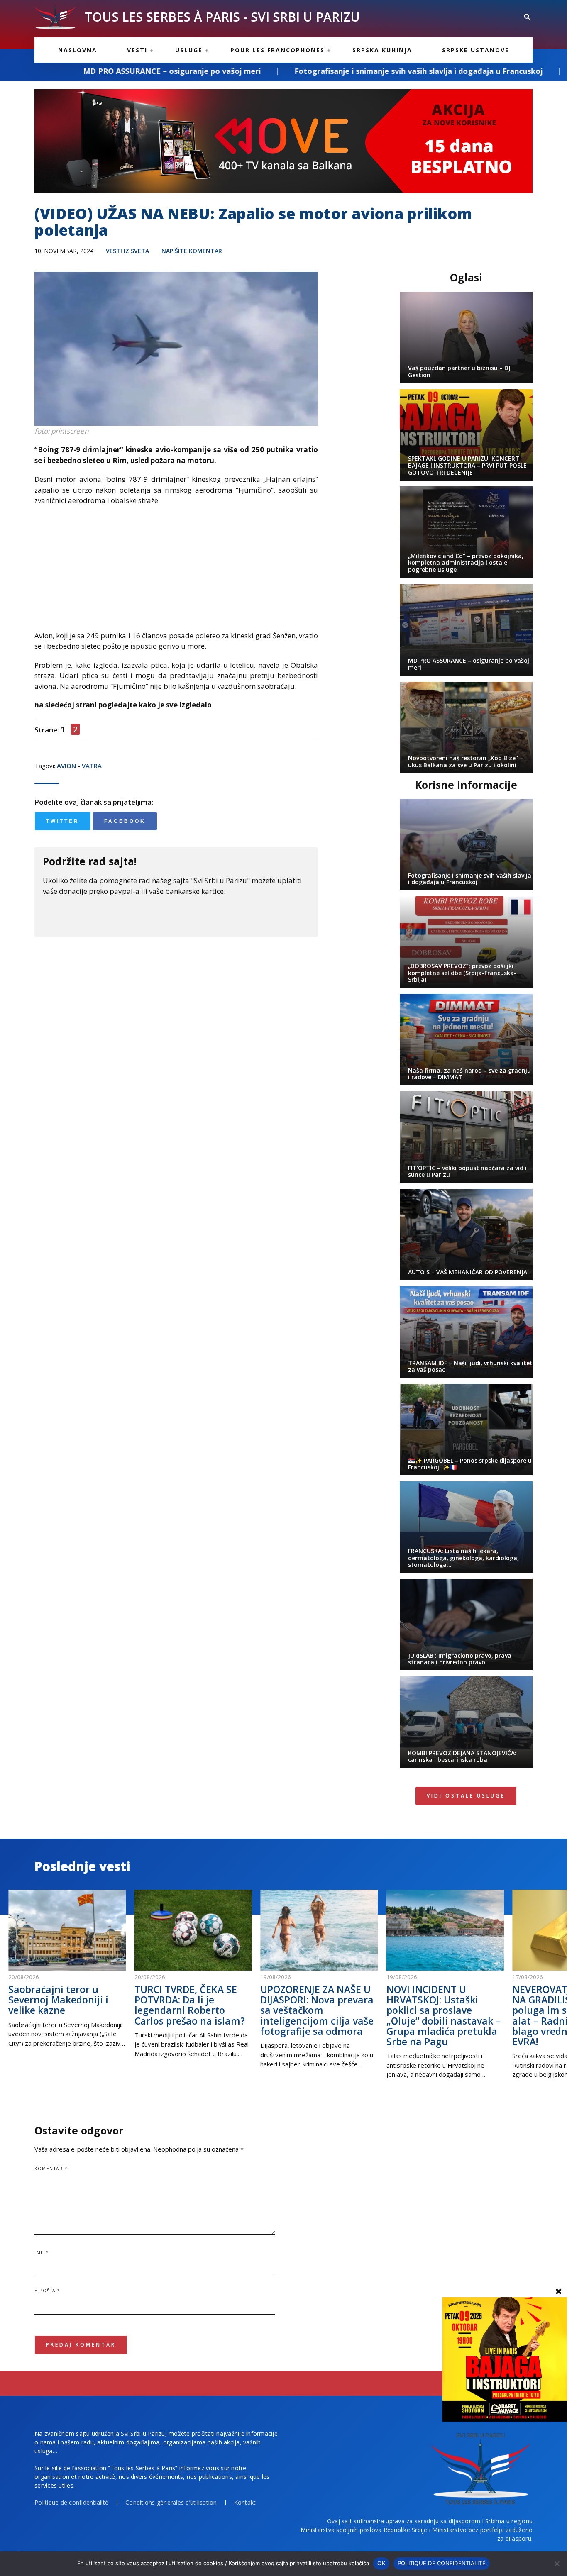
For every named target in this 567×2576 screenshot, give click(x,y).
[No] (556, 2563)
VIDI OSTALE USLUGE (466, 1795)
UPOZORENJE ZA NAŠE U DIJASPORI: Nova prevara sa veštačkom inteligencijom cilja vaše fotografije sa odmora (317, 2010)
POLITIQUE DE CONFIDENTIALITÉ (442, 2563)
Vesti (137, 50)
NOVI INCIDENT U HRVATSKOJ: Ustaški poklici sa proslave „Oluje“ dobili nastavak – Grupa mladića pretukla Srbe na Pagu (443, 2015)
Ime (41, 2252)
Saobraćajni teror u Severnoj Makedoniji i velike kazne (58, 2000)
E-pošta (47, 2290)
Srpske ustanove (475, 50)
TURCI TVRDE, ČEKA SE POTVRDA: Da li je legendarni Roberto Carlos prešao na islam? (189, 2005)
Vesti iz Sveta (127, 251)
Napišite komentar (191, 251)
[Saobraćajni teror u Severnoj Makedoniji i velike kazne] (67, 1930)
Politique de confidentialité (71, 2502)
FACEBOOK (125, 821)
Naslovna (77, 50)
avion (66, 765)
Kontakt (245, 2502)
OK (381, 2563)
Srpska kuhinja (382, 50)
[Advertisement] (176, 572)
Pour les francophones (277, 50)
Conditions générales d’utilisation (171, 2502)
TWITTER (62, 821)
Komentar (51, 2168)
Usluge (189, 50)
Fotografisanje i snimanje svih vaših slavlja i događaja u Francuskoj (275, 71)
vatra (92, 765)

*-*-*

▶ [What you are asked to do] The result should be the material above, unchanged and free of pictures; please print it.

▶ [Exercise response]
For every named target in this 567×2576 screenshot, give click(x,y).
[No] (556, 2563)
VIDI OSTALE USLUGE (466, 1795)
UPOZORENJE ZA NAŠE U DIJASPORI: Nova prevara sa veštačkom inteligencijom cilja vaše fotografije sa odmora (317, 2010)
POLITIQUE DE CONFIDENTIALITÉ (442, 2563)
Vesti (137, 50)
NOVI INCIDENT U HRVATSKOJ: Ustaški poklici sa proslave „Oluje“ dobili nastavak – Grupa mladića pretukla Srbe na Pagu (443, 2015)
Ime (41, 2252)
Saobraćajni teror u Severnoj Makedoniji i velike kazne (58, 2000)
E-pošta (47, 2290)
Srpske ustanove (475, 50)
TURCI TVRDE, ČEKA SE POTVRDA: Da li je legendarni Roberto Carlos prešao na islam? (189, 2005)
Vesti iz Sveta (127, 251)
Napišite komentar (191, 251)
[Saobraćajni teror u Severnoj Makedoniji i velike kazne] (67, 1930)
Politique de confidentialité (71, 2502)
FACEBOOK (125, 821)
Naslovna (77, 50)
avion (66, 765)
Kontakt (245, 2502)
OK (381, 2563)
Srpska kuhinja (382, 50)
[Advertisement] (176, 572)
Pour les francophones (277, 50)
Conditions générales d’utilisation (171, 2502)
TWITTER (62, 821)
Komentar (51, 2168)
Usluge (189, 50)
Fotografisanje i snimanje svih vaših slavlja i događaja u Francuskoj (275, 71)
vatra (92, 765)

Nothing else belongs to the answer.